The eighth is the signature of the testator (or thumb impression where the testator is illiterate or unable to sign), with witnesses where the testator wishes the document to be more readily provable. The witnesses are not required by personal law but are required for the practical proof of execution in court under Section 68 of the Bharatiya Sakshya Adhiniyam, 2023. Registration of the will under Section 18 of the Registration Act, 1908 is optional but recommended — the Sub-Registrar's endorsement supplies contemporaneous evidence of the testator's identity, date of execution, and capacity, and forecloses much of the dispute that arises with unregistered documents executed by elderly testators.
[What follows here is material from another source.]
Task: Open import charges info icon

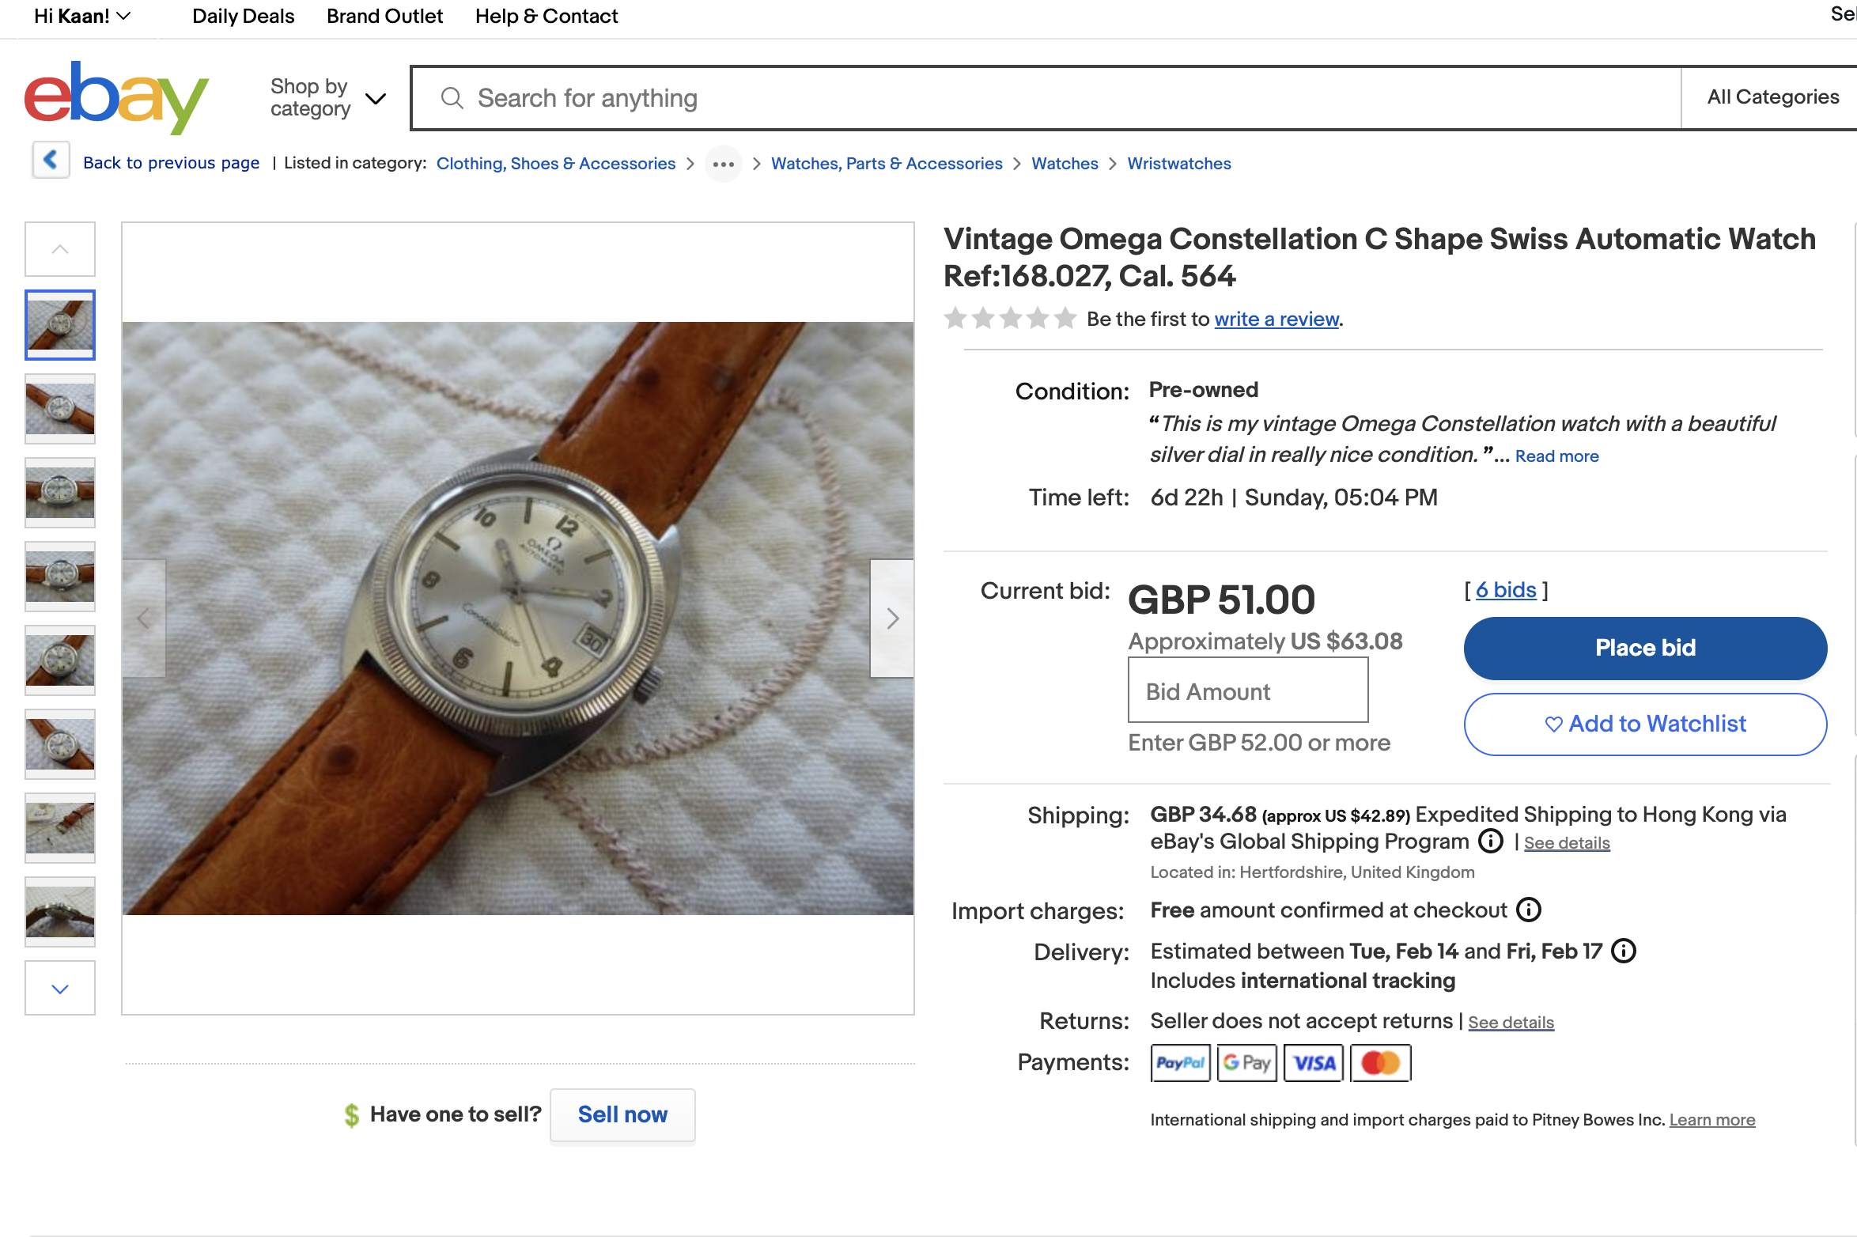Action: click(1529, 910)
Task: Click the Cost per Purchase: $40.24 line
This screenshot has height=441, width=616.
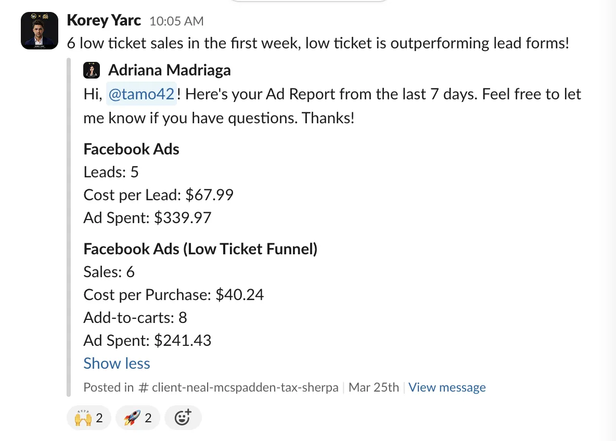Action: (x=174, y=295)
Cross-references and reform debates
Three doctrinal points remain contested in 2026. The first is the gender-asymmetry of the underlying Quranic shares — the male heir takes twice the share of the corresponding female heir, and the testamentary regime cannot be used to equalise the shares except up to the one-third cap. Law Commission of India reports and academic literature have raised the question of testamentary reform; the prevailing judicial line, recorded in Krishna Singh v Mathura Ahir, (1980) 2 SCC 689, insists that the personal law is the source and that the courts cannot, in the guise of interpretation, rewrite the substantive rules. The Supreme Court in Mt Atia Waris v Sultan Ahmed Khan, AIR 1960 SC 980 confirmed the operation of the personal-law rules in matters of Muslim testamentary disposition.
The second is the cross-religious bequest — bequest by a Muslim to a non-Muslim, or by a non-Muslim to a Muslim. The classical doctrine permits a bequest by a Muslim to a non-Muslim legatee (a zimmi) within the one-third cap; the consent rules apply in the ordinary way. The Indian Succession Act, 1925 supplies no special rule. The question becomes relevant in inter-faith families and in charitable bequests to non-Muslim institutions.
The third is the place of the testamentary wakf as a structural alternative to the bequest. The Mussalman Wakf Validating Act, 1913 (a legislative override of the Privy Council's invalidation of the family wakf) and the Wakf Act, 1995 together supply a parallel regime for charitable and family-wakf dispositions. The interaction between the testamentary wakf and the one-third cap — the orthodox view restated in Aga Mahomed Jaffer v Koolsom Beebee, (1897) 25 IA 196 — has been a source of litigation. The practical drafter prefers the wakf route for charitable dispositions and the wasiyat route for individual legatees.
The Muslim will, in the Indian legal system, is therefore a compact and self-contained instrument. The form is permissive; the limits of disposition are tight. A Muslim testator who works within the one-third cap, identifies non-heir legatees, and records the disposition in a written and (preferably) registered instrument can be confident that the will will be given effect to. The testator who wishes to bequeath beyond the cap or to a Quranic heir must build the consent of the heirs into the drafting process — the consent can come only after the testator's death (Hanafi) but the testator can ensure that the bequest is so structured that consent is the natural outcome.